> **Material for this exercise**
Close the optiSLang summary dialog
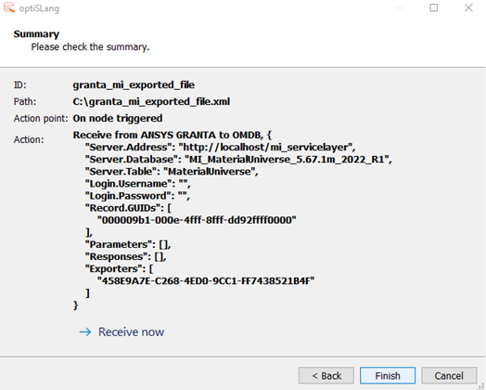Viewport: 486px width, 390px height. coord(468,7)
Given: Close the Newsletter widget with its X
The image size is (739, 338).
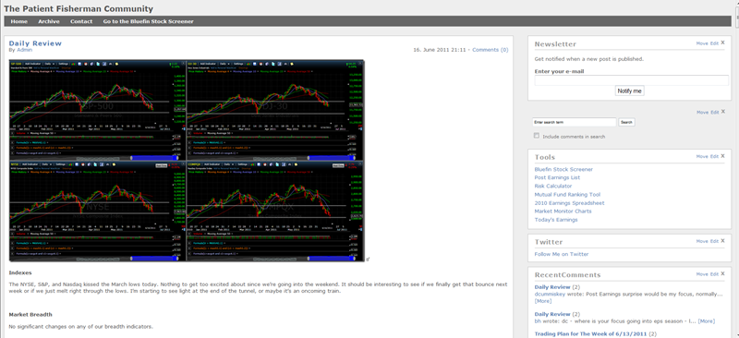Looking at the screenshot, I should tap(722, 42).
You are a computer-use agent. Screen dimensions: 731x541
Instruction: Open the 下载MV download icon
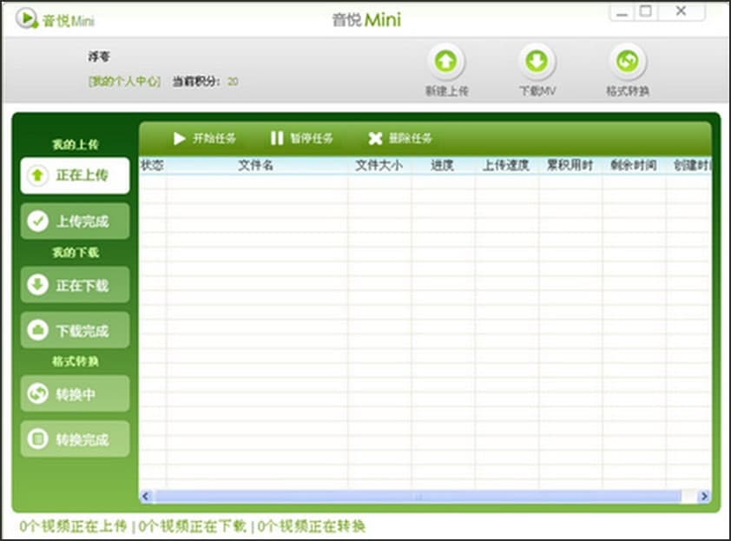pyautogui.click(x=537, y=62)
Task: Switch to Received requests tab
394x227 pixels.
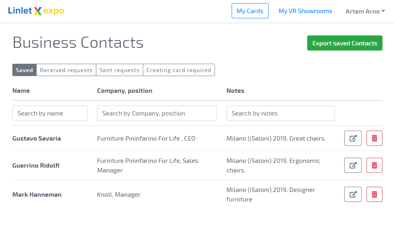Action: (x=66, y=70)
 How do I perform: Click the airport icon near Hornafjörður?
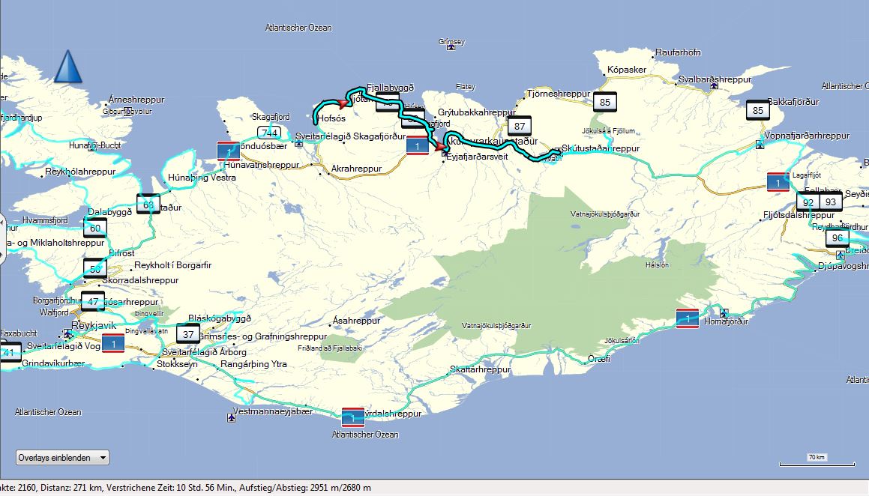724,312
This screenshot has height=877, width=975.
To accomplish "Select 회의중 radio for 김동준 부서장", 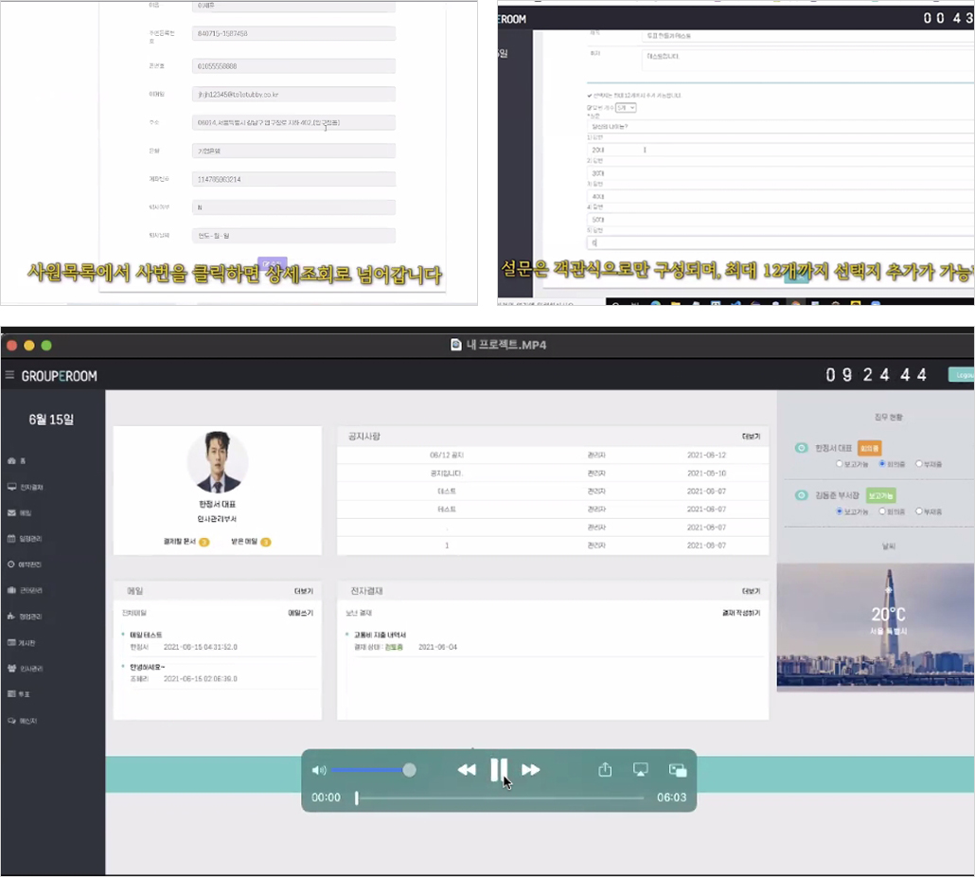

> **What you need to do**
Without including any picture, copy the listing above exactly and in full.

> **Exercise response**
Close the optiSLang summary dialog
Viewport: 486px width, 390px height. coord(468,7)
Given: Close the Newsletter widget with its X
The image size is (739, 338).
Looking at the screenshot, I should tap(722, 42).
You are a computer-use agent. Screen dimensions: 731x541
Instruction: Open the 下载MV download icon
pyautogui.click(x=537, y=62)
Task: Switch to Received requests tab
394x227 pixels.
Action: (x=66, y=70)
 How do I perform: Click the airport icon near Hornafjörður?
724,312
This screenshot has height=877, width=975.
To accomplish "Select 회의중 radio for 김동준 부서장", 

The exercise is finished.